Which leads to this part of his program.

FDEP/ DSL was negotiating to buy land from a major Republican donor Mori Hosseini. In derrogation of a court ruling (Case 05-001852) Crist and Bush and granted development entitlements on the Land (FLAWC053106) while negotiations were in process.

Hosseini was allowed to get new appraisals and raised the asking price from 8 to 16 million. Crist then had FDEP end negotiations and asked DCA to fund the purchase through a FCT Grant reimbursement program. This allowed new appraisals to be used by the State.

Last Thursday (FCT Governing Board Meeting) DCA Secretary Pelham approved funding the purchase at the higher per acre price.FCT Director Reecy said the earlier FDEP appraisals and offers were "irrelevant" and removed them from the files prior to staff and Board review of the grant application (08-004-FF8).

Piece by piece, this governor has systematically dismantled what little protections there are for Floridians fed up with traffic and overdevelopment.

Which leads to the last part.

The proposals for a public-private partnership to lease, maintain, operate and receive toll revenues from Alligator Alley may be slowed down due to lending and economic issues.

At least one bidder dropped out citing those reasons, while another went bankrupt.“This additional time allows proposers to complete their proposals,” wrote Pamela Griffis, FDOT’s deputy communications director in Tallahassee, in a prepared release Friday.

The bid opening previously scheduled for May 11 is canceled. FDOT will schedule another public meeting to announce the results of the solicitation process for Alligator Alley, which is a section of Interstate 75 connecting Naples to the southeastern coastal area of Weston.

FDOT has been pushing to privatize the 78-mile toll road across the Everglades to raise up-front money that cannot be generated from tolls to pay for other transportation needs in the state.

Can you take a guess on who the only bidder left is?

It helped him easily win the general election, drawing the votes of many moderates and even Democrats.

But now we see another candidate Crist, increasingly worried about winning a GOP primary against a challenge from the right wing of the party as he seeks the U.S. Senate nomination.

Now Crist is tending to the interests of the monied players who will be financing the senatorial races.

Crist’s lame defense of his decision to sign a bill putting major decisions on water use into the hands of a few water management district bureaucrats — and take it out of the sunshine of district board meetings was shameful.

He pointed out that the bill reauthorizes the districts and prohibits neighborhood associations from preventing the use of landscaping that minimizes water use.

And he indicated he wants the Legislature to come back next year and fix some of the worst provisions, while asking water district staff to keep permit decisions in the sunshine.

Don’t hold your breath.
The bill is bad.
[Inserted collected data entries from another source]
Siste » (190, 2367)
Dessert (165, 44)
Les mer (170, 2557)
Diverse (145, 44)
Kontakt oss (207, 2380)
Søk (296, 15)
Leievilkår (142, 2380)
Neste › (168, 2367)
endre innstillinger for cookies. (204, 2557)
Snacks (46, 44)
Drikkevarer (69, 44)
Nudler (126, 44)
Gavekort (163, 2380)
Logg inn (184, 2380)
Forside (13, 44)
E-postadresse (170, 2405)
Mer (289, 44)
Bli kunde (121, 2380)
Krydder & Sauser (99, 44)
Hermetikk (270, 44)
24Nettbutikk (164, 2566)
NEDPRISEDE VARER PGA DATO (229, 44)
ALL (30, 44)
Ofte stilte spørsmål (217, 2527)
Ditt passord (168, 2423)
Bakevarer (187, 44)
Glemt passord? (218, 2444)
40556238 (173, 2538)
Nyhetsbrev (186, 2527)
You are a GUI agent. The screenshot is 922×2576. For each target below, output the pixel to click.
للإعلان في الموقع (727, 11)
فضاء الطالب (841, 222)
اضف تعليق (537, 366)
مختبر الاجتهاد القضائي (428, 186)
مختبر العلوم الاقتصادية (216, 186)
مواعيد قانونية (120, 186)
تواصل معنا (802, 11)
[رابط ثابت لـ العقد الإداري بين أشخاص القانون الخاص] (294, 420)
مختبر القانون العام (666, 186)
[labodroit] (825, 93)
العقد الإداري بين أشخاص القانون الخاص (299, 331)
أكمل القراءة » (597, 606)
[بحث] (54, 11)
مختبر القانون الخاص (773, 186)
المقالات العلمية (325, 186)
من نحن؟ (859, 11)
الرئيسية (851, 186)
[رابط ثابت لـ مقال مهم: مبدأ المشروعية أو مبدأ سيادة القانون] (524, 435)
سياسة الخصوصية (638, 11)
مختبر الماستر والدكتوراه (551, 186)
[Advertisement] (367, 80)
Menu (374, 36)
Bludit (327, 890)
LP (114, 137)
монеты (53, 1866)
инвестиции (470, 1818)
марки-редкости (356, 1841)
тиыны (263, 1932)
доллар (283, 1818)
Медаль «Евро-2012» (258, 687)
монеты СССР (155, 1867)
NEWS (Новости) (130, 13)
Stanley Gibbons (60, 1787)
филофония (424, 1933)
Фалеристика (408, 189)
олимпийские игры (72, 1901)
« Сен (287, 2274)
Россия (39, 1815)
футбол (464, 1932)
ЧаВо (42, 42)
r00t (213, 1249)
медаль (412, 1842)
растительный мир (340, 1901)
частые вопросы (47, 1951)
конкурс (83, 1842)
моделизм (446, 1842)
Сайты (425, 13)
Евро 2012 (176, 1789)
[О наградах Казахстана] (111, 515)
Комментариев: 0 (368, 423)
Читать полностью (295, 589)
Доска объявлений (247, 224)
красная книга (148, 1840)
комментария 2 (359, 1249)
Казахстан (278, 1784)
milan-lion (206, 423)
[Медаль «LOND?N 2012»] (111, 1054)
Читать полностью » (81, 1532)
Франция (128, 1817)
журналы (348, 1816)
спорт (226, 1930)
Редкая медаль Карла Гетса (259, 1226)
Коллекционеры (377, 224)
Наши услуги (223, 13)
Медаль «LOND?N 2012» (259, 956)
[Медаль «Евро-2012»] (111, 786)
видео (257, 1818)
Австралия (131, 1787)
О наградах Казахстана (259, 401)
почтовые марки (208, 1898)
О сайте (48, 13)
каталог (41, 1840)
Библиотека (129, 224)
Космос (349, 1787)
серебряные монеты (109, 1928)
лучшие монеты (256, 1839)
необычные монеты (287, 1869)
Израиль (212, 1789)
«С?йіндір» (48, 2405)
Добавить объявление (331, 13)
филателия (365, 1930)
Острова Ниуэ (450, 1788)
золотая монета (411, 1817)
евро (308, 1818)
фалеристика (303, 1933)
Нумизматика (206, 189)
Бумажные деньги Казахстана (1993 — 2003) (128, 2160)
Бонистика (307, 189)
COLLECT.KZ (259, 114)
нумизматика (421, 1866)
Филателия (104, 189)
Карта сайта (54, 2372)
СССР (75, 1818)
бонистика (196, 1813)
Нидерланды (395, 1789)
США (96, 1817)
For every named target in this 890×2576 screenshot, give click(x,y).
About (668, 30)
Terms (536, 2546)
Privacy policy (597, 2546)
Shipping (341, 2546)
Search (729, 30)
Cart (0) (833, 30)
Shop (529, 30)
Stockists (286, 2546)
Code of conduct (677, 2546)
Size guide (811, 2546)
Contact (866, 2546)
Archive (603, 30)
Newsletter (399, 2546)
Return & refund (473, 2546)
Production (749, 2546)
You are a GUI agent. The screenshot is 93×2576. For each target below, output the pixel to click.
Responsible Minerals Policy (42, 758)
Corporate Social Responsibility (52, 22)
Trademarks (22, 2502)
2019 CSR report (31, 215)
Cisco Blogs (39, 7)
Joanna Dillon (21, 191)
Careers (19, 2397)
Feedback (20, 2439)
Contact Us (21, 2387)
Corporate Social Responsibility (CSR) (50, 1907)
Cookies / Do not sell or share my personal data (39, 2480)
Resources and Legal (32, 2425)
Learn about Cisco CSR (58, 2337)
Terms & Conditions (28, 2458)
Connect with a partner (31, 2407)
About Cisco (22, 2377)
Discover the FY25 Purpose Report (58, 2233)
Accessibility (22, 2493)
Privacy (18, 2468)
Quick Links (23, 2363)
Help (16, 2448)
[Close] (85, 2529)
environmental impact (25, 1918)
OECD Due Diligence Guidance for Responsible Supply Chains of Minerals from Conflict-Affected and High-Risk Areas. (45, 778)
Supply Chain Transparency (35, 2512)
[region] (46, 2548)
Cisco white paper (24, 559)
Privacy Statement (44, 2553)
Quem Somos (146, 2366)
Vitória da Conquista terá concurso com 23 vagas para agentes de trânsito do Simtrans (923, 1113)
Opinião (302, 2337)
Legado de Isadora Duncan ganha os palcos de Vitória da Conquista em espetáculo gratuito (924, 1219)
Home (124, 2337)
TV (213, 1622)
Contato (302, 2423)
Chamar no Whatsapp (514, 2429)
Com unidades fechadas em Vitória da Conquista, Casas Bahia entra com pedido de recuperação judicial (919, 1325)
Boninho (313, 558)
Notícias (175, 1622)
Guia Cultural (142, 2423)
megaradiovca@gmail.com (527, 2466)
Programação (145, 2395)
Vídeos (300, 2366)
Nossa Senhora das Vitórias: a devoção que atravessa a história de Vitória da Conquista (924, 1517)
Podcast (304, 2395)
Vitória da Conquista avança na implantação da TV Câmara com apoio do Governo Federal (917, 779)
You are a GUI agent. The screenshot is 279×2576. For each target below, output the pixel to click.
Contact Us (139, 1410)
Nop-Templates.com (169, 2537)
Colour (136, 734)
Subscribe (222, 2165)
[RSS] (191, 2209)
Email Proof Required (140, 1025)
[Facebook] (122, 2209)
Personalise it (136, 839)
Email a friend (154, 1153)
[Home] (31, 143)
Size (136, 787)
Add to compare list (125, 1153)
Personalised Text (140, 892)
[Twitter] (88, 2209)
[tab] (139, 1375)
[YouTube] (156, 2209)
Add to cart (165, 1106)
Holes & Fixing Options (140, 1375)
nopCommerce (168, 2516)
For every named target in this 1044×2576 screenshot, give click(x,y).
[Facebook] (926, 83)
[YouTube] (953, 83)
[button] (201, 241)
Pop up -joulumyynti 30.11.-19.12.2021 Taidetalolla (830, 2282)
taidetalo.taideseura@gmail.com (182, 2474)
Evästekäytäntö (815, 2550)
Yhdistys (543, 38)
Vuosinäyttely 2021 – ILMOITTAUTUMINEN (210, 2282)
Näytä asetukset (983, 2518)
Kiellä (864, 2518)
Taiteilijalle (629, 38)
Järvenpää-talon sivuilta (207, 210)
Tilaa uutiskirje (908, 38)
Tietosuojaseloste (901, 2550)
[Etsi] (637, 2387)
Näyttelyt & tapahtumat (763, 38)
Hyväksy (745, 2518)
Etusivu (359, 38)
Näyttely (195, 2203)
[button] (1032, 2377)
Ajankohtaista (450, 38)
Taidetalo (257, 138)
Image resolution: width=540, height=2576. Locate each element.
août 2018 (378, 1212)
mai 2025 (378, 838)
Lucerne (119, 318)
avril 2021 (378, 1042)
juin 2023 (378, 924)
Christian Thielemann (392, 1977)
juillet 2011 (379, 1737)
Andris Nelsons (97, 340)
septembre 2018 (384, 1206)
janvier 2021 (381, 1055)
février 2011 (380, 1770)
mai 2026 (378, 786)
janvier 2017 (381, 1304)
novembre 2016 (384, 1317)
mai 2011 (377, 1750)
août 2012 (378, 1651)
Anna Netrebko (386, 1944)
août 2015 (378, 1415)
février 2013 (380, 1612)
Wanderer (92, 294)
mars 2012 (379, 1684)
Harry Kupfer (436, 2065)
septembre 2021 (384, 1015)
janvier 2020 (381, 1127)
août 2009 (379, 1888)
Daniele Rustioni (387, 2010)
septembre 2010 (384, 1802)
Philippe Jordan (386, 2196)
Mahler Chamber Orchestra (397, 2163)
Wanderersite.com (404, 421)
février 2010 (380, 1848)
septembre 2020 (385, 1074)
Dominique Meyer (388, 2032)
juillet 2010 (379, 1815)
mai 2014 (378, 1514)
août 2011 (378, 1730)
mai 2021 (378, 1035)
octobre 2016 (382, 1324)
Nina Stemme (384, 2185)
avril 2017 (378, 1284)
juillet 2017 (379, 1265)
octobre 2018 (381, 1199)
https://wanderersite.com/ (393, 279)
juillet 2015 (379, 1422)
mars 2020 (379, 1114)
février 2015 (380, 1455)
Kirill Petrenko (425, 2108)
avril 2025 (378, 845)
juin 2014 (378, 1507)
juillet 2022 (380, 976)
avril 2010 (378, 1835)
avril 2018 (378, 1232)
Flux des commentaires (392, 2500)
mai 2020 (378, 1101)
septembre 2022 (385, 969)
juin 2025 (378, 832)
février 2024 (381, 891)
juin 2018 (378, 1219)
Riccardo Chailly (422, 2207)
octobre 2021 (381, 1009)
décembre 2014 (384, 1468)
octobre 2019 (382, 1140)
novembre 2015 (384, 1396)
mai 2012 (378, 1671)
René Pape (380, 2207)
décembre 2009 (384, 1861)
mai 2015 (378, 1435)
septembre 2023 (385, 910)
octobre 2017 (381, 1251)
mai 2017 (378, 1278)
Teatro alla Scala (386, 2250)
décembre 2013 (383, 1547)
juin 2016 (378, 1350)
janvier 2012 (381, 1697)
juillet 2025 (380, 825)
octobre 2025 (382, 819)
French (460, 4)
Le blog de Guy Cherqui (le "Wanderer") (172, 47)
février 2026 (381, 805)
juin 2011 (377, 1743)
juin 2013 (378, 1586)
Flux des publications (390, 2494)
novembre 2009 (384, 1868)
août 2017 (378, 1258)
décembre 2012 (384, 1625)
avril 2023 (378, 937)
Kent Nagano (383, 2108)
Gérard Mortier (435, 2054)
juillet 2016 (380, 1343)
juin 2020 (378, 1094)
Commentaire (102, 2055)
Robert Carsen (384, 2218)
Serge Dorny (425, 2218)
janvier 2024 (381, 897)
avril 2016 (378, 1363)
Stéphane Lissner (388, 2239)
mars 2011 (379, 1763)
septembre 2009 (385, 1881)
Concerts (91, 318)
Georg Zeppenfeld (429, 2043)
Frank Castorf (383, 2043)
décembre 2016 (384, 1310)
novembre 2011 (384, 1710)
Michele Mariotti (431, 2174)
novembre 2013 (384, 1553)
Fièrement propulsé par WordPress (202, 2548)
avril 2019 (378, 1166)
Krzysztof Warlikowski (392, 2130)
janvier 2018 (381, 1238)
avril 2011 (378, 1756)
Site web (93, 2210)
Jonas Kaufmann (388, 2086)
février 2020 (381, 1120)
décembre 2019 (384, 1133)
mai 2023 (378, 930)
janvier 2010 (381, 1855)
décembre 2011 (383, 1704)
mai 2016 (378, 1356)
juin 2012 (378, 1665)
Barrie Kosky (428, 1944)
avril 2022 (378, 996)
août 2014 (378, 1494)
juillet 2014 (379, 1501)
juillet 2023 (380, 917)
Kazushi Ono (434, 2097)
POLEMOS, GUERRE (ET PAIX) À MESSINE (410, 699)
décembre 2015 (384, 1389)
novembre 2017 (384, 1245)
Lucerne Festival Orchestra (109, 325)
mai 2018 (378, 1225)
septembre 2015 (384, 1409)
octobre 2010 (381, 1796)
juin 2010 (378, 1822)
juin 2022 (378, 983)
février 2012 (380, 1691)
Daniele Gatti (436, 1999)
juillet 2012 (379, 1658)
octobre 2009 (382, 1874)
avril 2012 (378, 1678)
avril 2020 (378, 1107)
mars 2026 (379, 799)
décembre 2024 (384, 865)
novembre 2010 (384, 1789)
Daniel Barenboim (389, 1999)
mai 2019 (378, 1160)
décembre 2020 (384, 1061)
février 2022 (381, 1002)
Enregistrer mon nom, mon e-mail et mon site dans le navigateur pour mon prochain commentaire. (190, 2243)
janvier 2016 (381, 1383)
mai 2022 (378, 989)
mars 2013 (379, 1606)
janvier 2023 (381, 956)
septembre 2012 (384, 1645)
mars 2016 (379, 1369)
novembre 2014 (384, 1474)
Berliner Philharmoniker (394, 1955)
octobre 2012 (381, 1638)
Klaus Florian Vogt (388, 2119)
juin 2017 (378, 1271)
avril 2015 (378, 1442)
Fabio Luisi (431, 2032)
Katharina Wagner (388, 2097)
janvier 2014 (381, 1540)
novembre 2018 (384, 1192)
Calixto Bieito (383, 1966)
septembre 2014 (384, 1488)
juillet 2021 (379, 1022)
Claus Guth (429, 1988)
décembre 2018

Critics point out that under it district staff doesn’t have to accept public comment on water use decisions.

Worse, it allows direct appeals of permit decisions to the district board only if an application is rejected. If it’s approved, a member of the public opposing it has to ask for an administrative hearing a complex event governed by legalistic rules that favor the side with the most resources or appeal to the Cabinet.

As the St. Petersburg Times points out, those are high hurdles to clear for private citizens.
Sorry, Charlie, you’ve lost your way.

No not really it was planned this way all along.


With storm sesson now upon us it's strange that fixing the flooding is not higher issue unless padding pockets of others and I don't mean the public's.

What will be the cost of delay to those already affected not only to homes but small bussiness's?

Why are these private groups not interested in solving this issue?